EXERCISE DESCRIPTION:
Your answer must be an exact transcription of every entry.

DATA SHOWN:
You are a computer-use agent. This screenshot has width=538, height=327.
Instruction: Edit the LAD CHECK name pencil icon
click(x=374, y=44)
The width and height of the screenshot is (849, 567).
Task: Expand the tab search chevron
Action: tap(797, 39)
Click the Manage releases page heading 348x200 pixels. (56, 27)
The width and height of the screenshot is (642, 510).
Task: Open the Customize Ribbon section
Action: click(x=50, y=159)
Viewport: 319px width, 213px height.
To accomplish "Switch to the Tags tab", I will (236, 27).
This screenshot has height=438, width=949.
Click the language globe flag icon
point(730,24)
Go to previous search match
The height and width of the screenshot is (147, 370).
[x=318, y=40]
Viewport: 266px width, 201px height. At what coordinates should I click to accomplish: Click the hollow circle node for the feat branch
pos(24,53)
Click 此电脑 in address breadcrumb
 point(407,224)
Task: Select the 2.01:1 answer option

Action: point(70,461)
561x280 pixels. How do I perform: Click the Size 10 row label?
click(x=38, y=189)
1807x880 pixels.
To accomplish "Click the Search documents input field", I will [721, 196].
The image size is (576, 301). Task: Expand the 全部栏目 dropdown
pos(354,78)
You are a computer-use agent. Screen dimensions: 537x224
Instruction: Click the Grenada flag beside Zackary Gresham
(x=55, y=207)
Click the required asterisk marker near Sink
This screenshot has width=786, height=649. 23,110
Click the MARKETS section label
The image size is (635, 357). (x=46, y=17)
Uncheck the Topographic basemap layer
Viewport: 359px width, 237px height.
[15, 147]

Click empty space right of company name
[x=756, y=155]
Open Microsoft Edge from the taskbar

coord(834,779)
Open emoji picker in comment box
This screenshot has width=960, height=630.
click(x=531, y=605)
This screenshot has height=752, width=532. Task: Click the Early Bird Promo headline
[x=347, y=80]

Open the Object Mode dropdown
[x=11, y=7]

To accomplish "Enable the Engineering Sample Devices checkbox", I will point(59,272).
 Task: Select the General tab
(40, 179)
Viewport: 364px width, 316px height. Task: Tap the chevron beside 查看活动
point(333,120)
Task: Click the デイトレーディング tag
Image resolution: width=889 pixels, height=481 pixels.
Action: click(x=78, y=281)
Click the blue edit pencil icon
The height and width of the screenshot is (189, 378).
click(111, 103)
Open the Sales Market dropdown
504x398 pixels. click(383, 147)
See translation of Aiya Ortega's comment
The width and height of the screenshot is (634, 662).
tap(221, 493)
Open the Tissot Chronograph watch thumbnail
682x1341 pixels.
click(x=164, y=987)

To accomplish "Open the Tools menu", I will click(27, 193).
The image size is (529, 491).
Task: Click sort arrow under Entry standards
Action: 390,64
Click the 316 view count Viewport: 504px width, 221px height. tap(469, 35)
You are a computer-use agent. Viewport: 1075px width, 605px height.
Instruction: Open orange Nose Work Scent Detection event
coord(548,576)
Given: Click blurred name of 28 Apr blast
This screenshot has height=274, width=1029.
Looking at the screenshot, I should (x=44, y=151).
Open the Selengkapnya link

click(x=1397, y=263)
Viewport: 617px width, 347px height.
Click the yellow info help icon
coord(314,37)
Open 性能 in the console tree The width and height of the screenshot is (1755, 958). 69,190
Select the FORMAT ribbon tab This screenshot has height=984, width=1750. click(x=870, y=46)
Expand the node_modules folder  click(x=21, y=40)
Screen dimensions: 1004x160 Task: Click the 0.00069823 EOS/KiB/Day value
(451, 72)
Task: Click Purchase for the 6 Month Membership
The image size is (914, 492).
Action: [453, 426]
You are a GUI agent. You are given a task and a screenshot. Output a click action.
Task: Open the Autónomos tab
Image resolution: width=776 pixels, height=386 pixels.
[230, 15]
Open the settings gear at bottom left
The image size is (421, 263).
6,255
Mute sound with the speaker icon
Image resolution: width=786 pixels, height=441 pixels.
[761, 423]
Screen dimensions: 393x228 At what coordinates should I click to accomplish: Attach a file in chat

ANSWER SECTION:
You are a computer-use agent. This screenshot has width=538, height=327.
Instruction: Edit the LAD CHECK name pencil icon
click(x=374, y=44)
The width and height of the screenshot is (849, 567).
Task: Expand the tab search chevron
Action: tap(797, 39)
Click the Manage releases page heading 348x200 pixels. (56, 27)
The width and height of the screenshot is (642, 510).
Task: Open the Customize Ribbon section
Action: click(x=50, y=159)
Viewport: 319px width, 213px height.
To accomplish "Switch to the Tags tab", I will (236, 27).
This screenshot has height=438, width=949.
Click the language globe flag icon
point(730,24)
Go to previous search match
The height and width of the screenshot is (147, 370).
[x=318, y=40]
Viewport: 266px width, 201px height. At what coordinates should I click to accomplish: Click the hollow circle node for the feat branch
pos(24,53)
Click 此电脑 in address breadcrumb
 point(407,224)
Task: Select the 2.01:1 answer option

Action: point(70,461)
561x280 pixels. How do I perform: Click the Size 10 row label?
click(x=38, y=189)
1807x880 pixels.
To accomplish "Click the Search documents input field", I will [721, 196].
The image size is (576, 301). Task: Expand the 全部栏目 dropdown
pos(354,78)
You are a computer-use agent. Screen dimensions: 537x224
Instruction: Click the Grenada flag beside Zackary Gresham
(x=55, y=207)
Click the required asterisk marker near Sink
This screenshot has width=786, height=649. 23,110
Click the MARKETS section label
The image size is (635, 357). (x=46, y=17)
Uncheck the Topographic basemap layer
Viewport: 359px width, 237px height.
[15, 147]

Click empty space right of company name
[x=756, y=155]
Open Microsoft Edge from the taskbar

coord(834,779)
Open emoji picker in comment box
This screenshot has width=960, height=630.
click(x=531, y=605)
This screenshot has height=752, width=532. Task: Click the Early Bird Promo headline
[x=347, y=80]

Open the Object Mode dropdown
[x=11, y=7]

To accomplish "Enable the Engineering Sample Devices checkbox", I will point(59,272).
 Task: Select the General tab
(40, 179)
Viewport: 364px width, 316px height. Task: Tap the chevron beside 查看活动
point(333,120)
Task: Click the デイトレーディング tag
Image resolution: width=889 pixels, height=481 pixels.
Action: click(x=78, y=281)
Click the blue edit pencil icon
The height and width of the screenshot is (189, 378).
click(111, 103)
Open the Sales Market dropdown
504x398 pixels. click(383, 147)
See translation of Aiya Ortega's comment
The width and height of the screenshot is (634, 662).
tap(221, 493)
Open the Tissot Chronograph watch thumbnail
682x1341 pixels.
click(x=164, y=987)

To accomplish "Open the Tools menu", I will click(27, 193).
The image size is (529, 491).
Task: Click sort arrow under Entry standards
Action: 390,64
Click the 316 view count Viewport: 504px width, 221px height. tap(469, 35)
You are a computer-use agent. Viewport: 1075px width, 605px height.
Instruction: Open orange Nose Work Scent Detection event
coord(548,576)
Given: Click blurred name of 28 Apr blast
This screenshot has height=274, width=1029.
Looking at the screenshot, I should (x=44, y=151).
Open the Selengkapnya link

click(x=1397, y=263)
Viewport: 617px width, 347px height.
Click the yellow info help icon
coord(314,37)
Open 性能 in the console tree The width and height of the screenshot is (1755, 958). 69,190
Select the FORMAT ribbon tab This screenshot has height=984, width=1750. click(x=870, y=46)
Expand the node_modules folder  click(x=21, y=40)
Screen dimensions: 1004x160 Task: Click the 0.00069823 EOS/KiB/Day value
(451, 72)
Task: Click Purchase for the 6 Month Membership
The image size is (914, 492).
Action: [453, 426]
You are a GUI agent. You are given a task and a screenshot. Output a click action.
Task: Open the Autónomos tab
Image resolution: width=776 pixels, height=386 pixels.
[230, 15]
Open the settings gear at bottom left
The image size is (421, 263).
6,255
Mute sound with the speaker icon
Image resolution: width=786 pixels, height=441 pixels.
[761, 423]
Screen dimensions: 393x228 At what coordinates should I click to accomplish: Attach a file in chat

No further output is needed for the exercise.